Recovering the service, or at least launching a replacement in a different region would have been possible if not by coincidence we would have hit several limits on our AWS account (instances, IPs and EBS volumes), which apparently take multiple days to lift. We contacted AWS immediately and the autoresponder told us to email back if it was urgent, but I guess they had their hands full and apparently we are not high up the chain enough to express how urgent it really was.

I also tried to reach out to some of the AWS evangelists on Twitter which didn't work since they went silent almost all the way through this outtage.

All in all, it took roughly five hours to get the volume back and another 4-5 to recover the database. As far as I can tell, nothing was lost.

And in our defense — we were well aware of this SPOF and had already plans to move on a more redundant approach — I have another blog post in draft about evaluating alternatives (Membase).

Numero due

The second critical piece of infrastructure which failed for us is our hosted BigCouch cluster with Cloudant.

We managed to (manually) failover to their cluster in us-west1 later in the day and brought the service back up. We would have done this earlier, but AWS suggested it would be only a few hours which is why we wanted to avoid the hassle of having to sync up clusters later on.

Sidenote: Cloudant is still (day three of the downtime) trying to get all pieces back online. Kudos to everyone from Cloudant for their hard work and patience with us.

Lesson learned for myself: When things fail which are not within your reach, it's pretty hard to do anything and stay calm. A good thing is to keep everyone busy so our team tried to reach out to all customers (we average about 200,000 users per day) via Twitter and Facebook and it looks like we've tackled that well.

Un trio!

Well, I don't have much to say about Amazon RDS (hosted MySQL in the cloud). Except that it didn't live up to our expectations: it costs a lot of money, but we learned that apparently that doesn't buy us anything.
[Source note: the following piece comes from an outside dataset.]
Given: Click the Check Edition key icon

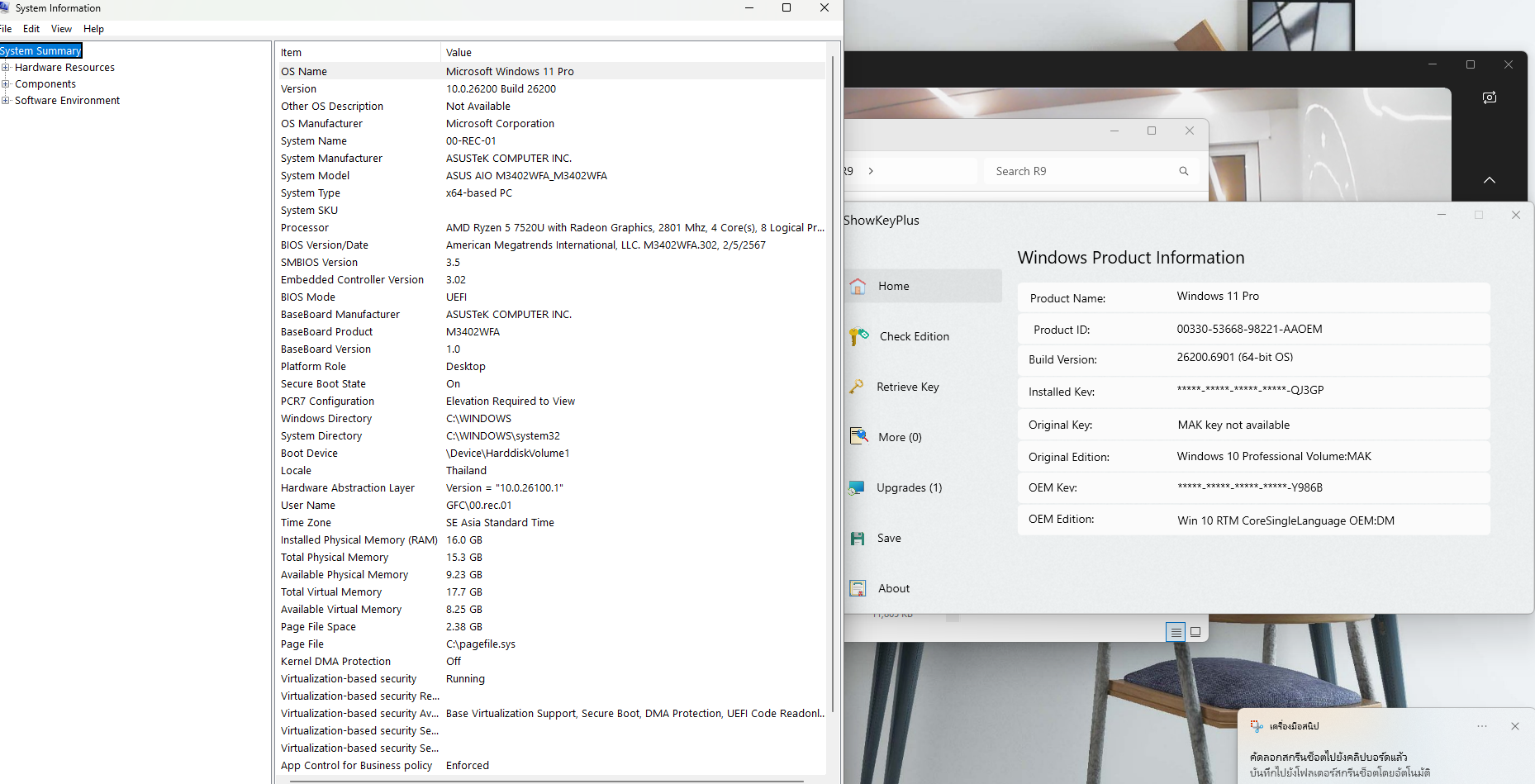Looking at the screenshot, I should [859, 336].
Looking at the CloudWatch statistics associated with our RDS setup (or EBS in general), I'm rather weary and don't even know if they can be trusted. In the end, I can't really say for how long RDS was down or failed to failover, but it must have been back before I got a handle on our own MySQL server.

The rest?

The rest of our infrastructure seems fine on AWS — most of the servers are stateless (Shared nothing, anyone?) and no EBS is involved.

And with the absense of EBS, there are no issues to begin with. Everything continued to work just as expected.

Design for failure.

This is not really a take away, but a no-brainer. It's also not limited to AWS or cloud computing in general.

You should design for failure when you build any type of applications.

In terms of cloud computing it's really not as bad as ZOMG MY INSTANCE IS GONE!!!11, but it certainly can happen. I've heard people claim that EC2 instances constantly disappear and with my background of almost two years on AWS, I know that's just not true.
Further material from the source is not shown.